Songkhla is located next to Thailand's three insurgency-torn provinces where around 1,400 people have died over the past two years in separatist attacks and other unrest.
The railway attack came just hours after a string of 97 coordinated bomb and arson attacks across the region along the southern border with Malaysia late Tuesday that injured at least three people.
Tuesday's wave of incidents, the largest in more than a month in the restive south, targeted the homes of police and government officials, karaoke bars and a train station, officials said.
Most of the attacks only caused minor fires, with the exception of a rubber factory in Pattani province that burned for more than two hours.
"The latest attacks showed militants remained capable of launching coordinated attacks against the government," said Sunai Phasuk, a Thai consultant at Human Rights Watch.
"They also undermined the government's claim that they were making progress. In fact, the situation was getting worse," Sunai said.
The three provinces along the Malaysian border were an ethnic Malay sultanate until Buddhist Thailand annexed them a century ago, and separatist unrest has simmered ever since.
The latest violence erupted in January 2004. Officials say the bloodshed includes not only separatist violence but also fighting tied to organized crime, smuggling and local corruption.
The government of Prime Minister Thaksin Shinawatra has tried to quell the insurgency but analysts have said that heavy-handed tactics have instead brought the opposite results.
"The government should stop its aggressive policy.

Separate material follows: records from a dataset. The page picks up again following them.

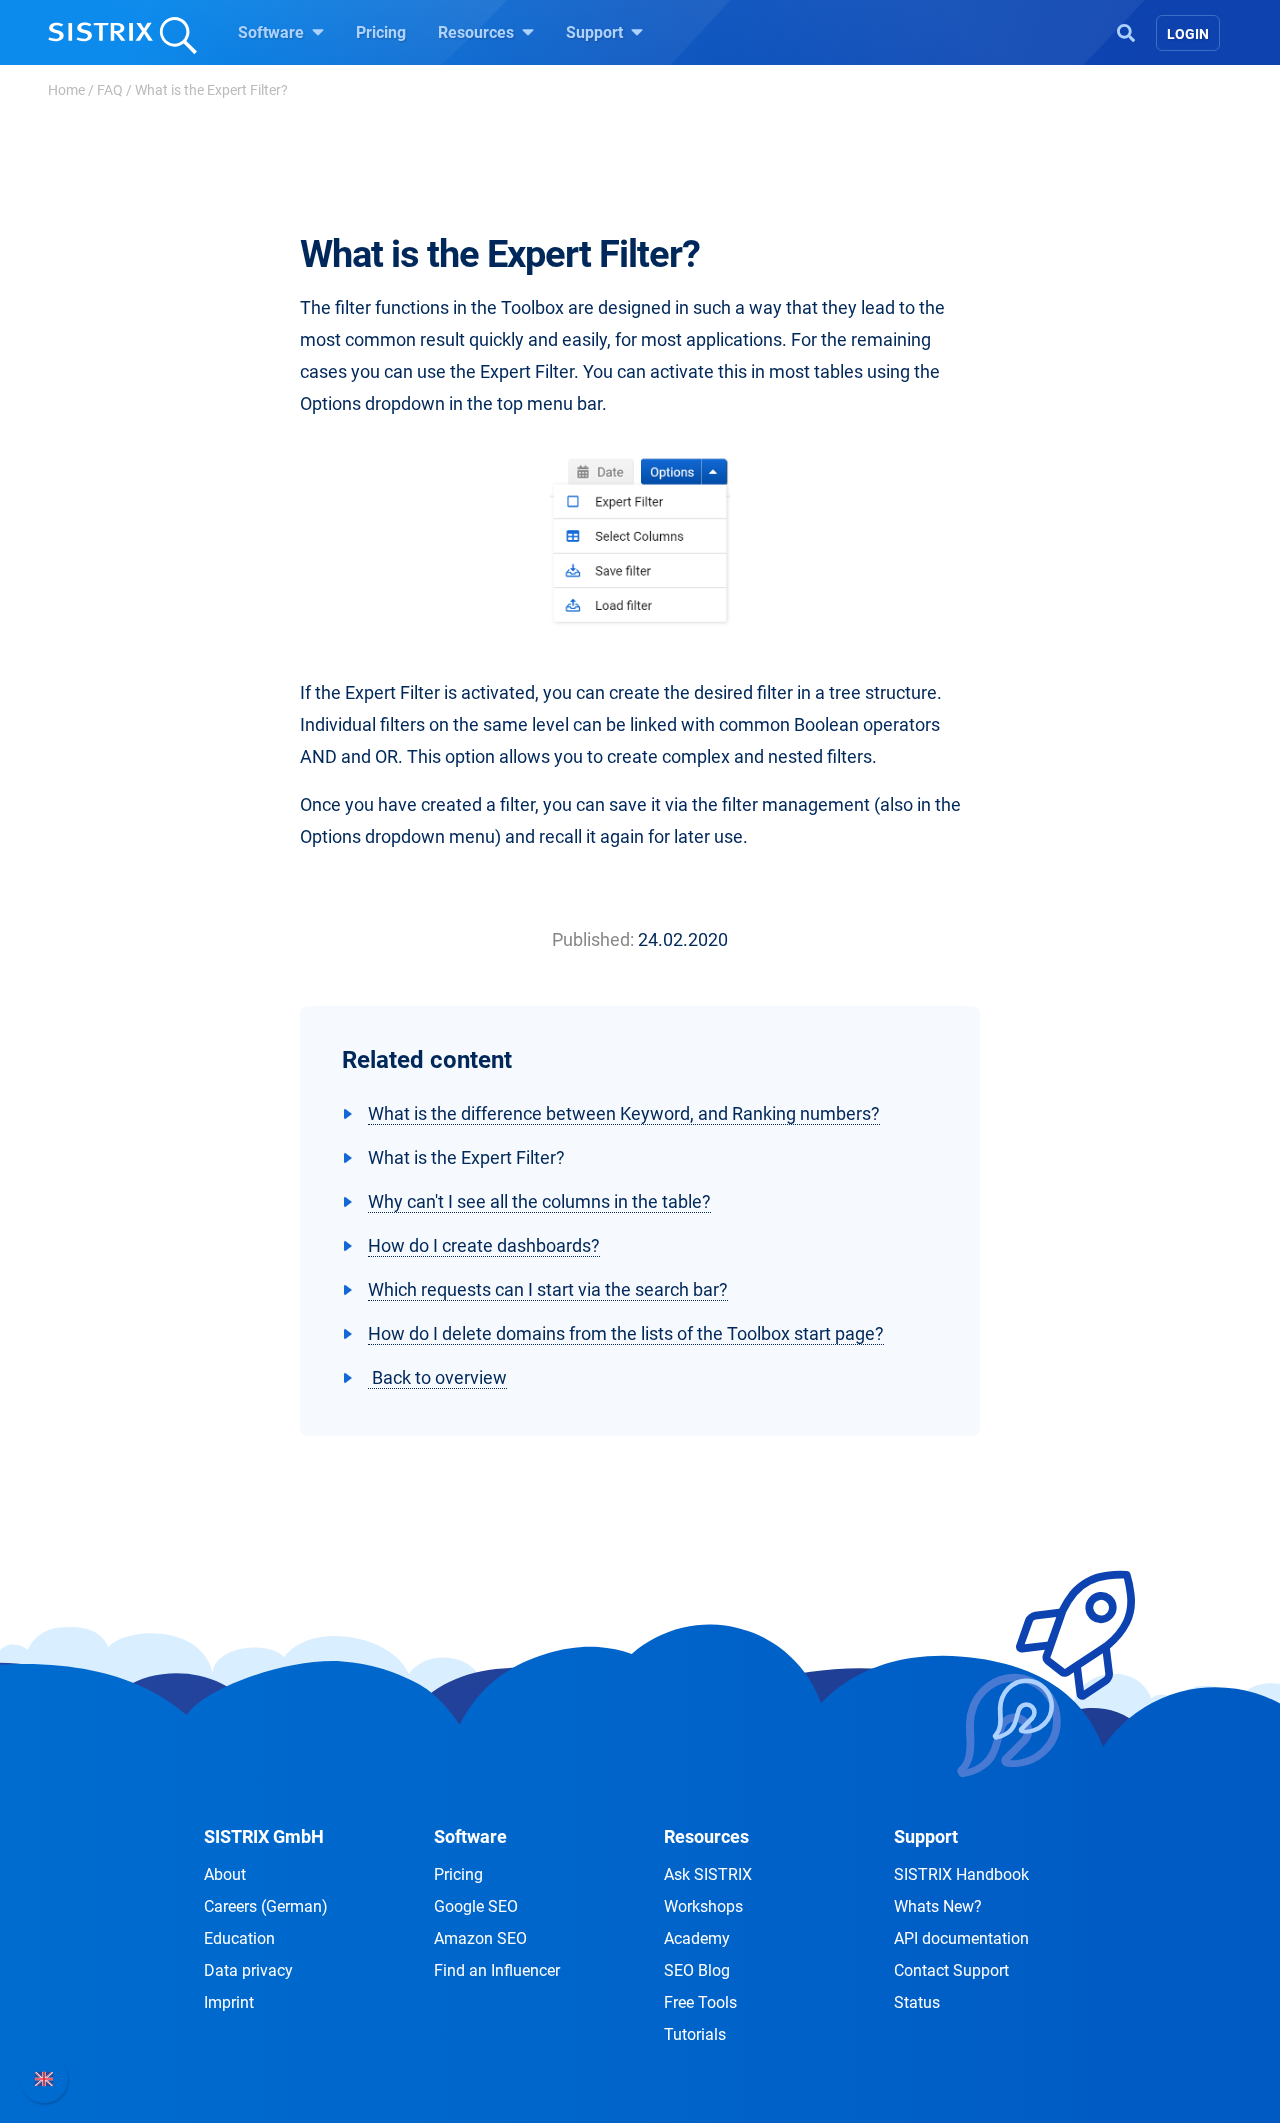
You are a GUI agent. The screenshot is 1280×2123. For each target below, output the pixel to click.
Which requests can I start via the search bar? (548, 1289)
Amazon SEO (480, 1938)
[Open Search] (1126, 31)
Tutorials (695, 2034)
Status (917, 2002)
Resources (478, 32)
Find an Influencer (497, 1970)
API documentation (961, 1938)
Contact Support (951, 1970)
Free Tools (700, 2002)
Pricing (381, 32)
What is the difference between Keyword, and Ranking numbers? (624, 1113)
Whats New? (938, 1906)
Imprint (229, 2002)
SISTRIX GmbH (264, 1836)
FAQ (110, 90)
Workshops (703, 1906)
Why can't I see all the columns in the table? (539, 1201)
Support (596, 32)
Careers (266, 1906)
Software (273, 32)
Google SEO (476, 1906)
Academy (697, 1938)
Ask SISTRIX (708, 1874)
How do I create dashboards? (484, 1245)
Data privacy (248, 1970)
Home (66, 90)
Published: (593, 939)
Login (1188, 34)
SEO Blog (697, 1970)
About (225, 1874)
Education (239, 1938)
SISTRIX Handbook (961, 1874)
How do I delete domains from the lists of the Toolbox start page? (626, 1333)
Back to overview (437, 1377)
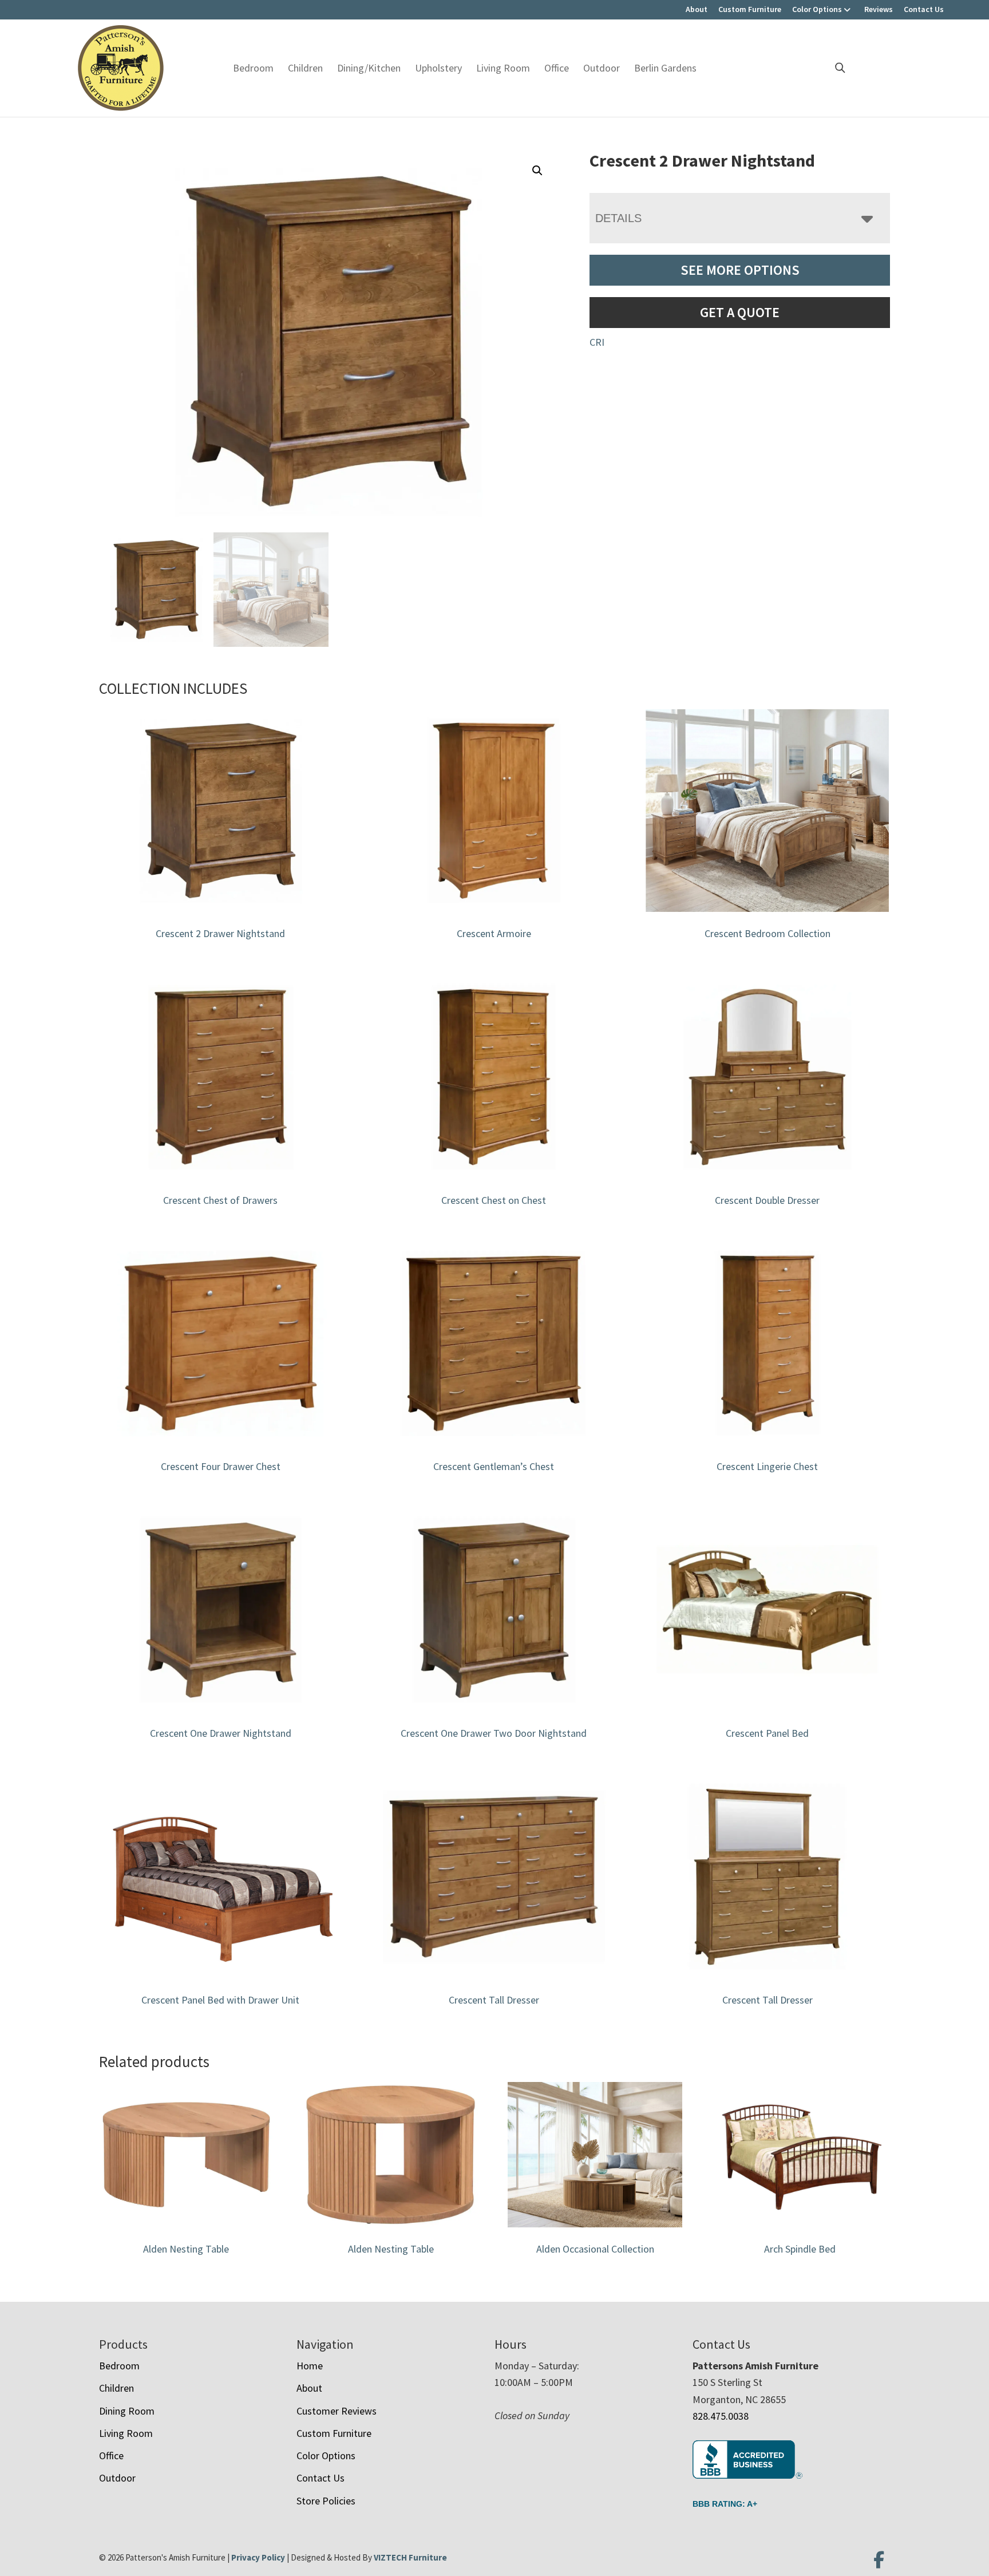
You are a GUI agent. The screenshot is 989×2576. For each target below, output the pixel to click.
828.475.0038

Instead of relying on the military, the government should conduct more dialogue" with local people, said Srawut Aree, a senior researcher at Chulalongkorn University.
Chaichana Ingkawat, a political science professor at Ramkhamhaeng University, said he saw no quick end to the raging violence.
"Insurgents keep disturbing security in the region because they just want to express their frustrations with the government," Chaichana said.
Last month the government again extended emergency rule in the three provinces of Narathiwat, Pattani and Yala for three more months. Thaksin imposed emergency rule in the south in July 2005.
Under emergency rule, authorities can detain suspects for up to 30 days without charge, search and arrest people without warrants, and tap phones.
It also gives security forces broad immunity from prosecution, which human rights groups claim creates a climate of impunity.
In June, the panel tasked with finding ways of ending the violence in the south recommended that the government create a permanent body to mediate in the Muslim-majority region.
The independent National Reconciliation Commission, a blue-ribbon panel appointed by the government in March 2005, also said local government officials should use the Malay language spoken by most of the residents in the region.
But the government has backed away from those and other proposals.